Interestingly, though Dolce is excellent, it may not be better than the 1986 Chalk Hill Semillon ($10 for a half-bottle), one of the most complex Sauterne-style wines I have ever tasted from California. And Dolce may not be better than the 1988 Nightingale from Beringer Vineyards ($21 a half-bottle). Two more wines worth considering here: 1989 Kalin Cellars Cuvee d’Or ($21.50) and 1989 Topaz ($18).

Speaking of expensive wine, Dolce seems downright cheap when compared to the Domaine de la Romanee-Conti’s famed single-vineyard wine, Romanee-Conti, from the heralded 1989 vintage.

It’s supposed to sell for $940 a bottle, which is believed to make it the most expensive newly released wine ever sold in this country.

The 1989 vintage is considered excellent in Burgundy, as was 1988, and tasting through all of the 1989 DRC wines last week I was struck by their generosity--their amazingly complex flavors and tastes at such an early stage.

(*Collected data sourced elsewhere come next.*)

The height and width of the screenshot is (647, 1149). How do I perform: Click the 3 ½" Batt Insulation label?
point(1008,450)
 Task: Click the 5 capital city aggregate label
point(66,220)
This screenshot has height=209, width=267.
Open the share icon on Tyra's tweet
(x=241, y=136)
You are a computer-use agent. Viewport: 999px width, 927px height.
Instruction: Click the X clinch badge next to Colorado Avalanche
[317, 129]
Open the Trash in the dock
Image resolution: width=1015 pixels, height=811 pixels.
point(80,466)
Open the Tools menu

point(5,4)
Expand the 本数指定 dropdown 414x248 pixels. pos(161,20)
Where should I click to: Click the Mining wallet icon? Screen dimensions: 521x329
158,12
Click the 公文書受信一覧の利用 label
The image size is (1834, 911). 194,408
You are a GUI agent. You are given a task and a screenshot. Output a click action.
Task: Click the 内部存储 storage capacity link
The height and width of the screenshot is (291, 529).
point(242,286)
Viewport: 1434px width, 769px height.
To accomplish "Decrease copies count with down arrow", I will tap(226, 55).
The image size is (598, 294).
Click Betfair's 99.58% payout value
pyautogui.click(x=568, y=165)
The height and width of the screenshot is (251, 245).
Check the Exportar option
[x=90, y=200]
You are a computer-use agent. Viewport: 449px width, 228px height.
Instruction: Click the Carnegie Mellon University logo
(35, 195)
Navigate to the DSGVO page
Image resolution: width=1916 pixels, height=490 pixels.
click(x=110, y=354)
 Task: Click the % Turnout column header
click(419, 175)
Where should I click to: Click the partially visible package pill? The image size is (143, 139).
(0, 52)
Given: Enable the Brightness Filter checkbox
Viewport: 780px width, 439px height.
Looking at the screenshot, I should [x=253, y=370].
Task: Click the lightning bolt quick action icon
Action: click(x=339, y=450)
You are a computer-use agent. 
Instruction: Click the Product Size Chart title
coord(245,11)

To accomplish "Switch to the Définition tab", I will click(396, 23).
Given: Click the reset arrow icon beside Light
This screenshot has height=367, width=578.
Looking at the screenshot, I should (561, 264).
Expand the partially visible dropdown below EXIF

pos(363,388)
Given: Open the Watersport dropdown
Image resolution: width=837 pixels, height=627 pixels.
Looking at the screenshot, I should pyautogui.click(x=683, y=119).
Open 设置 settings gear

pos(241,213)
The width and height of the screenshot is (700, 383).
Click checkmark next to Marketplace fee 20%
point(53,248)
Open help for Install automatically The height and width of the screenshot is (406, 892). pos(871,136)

Prices for the lesser five of these wines are lower than last year’s prices for the ‘88s. Still, you’ll pay about $120 for the cheapest of them, Echezeaux.

DRC’s importers, Win Wilson and Jack Daniels, say the $940 price for Romanee-Conti is an attempt to thwart gray marketeers. In recent years, gray market buyers have been selling legally acquired DRC wines at discount prices.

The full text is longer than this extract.